## [WHAT IS REQUIRED]
Copy out each line of the records below verbatim, omitting the pictures from your answer.

## [INPUT MATERIAL]
+ + + + +

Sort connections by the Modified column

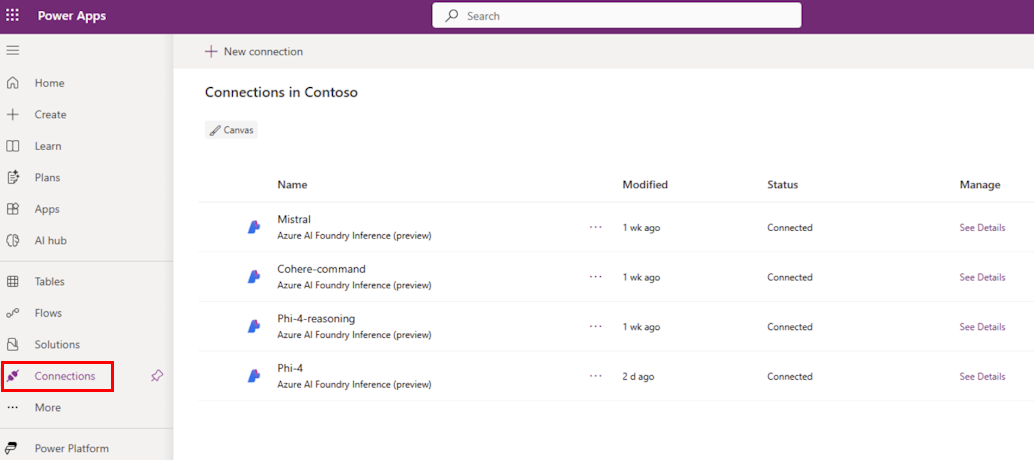click(645, 185)
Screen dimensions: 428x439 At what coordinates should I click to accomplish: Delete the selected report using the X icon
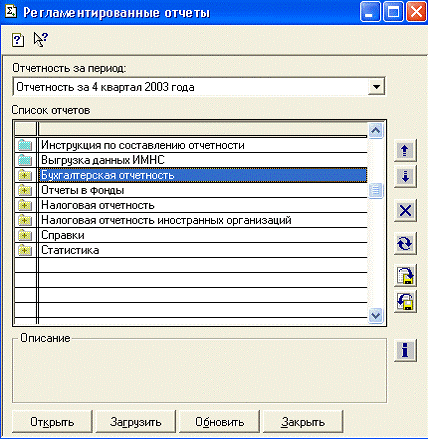point(405,211)
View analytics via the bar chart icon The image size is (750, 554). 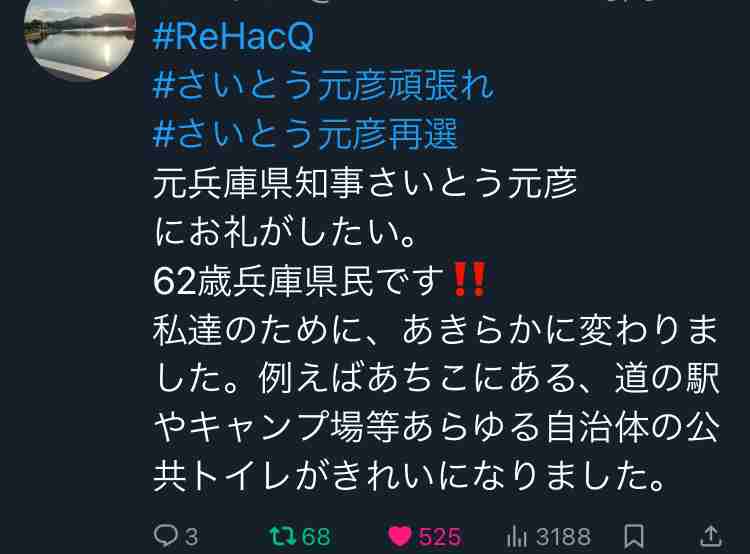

+ + + + +

## [EXPECTED ANSWER]
Sort connections by the Modified column

click(645, 185)
Screen dimensions: 428x439 At what coordinates should I click to accomplish: Delete the selected report using the X icon
point(405,211)
View analytics via the bar chart icon The image size is (750, 554). 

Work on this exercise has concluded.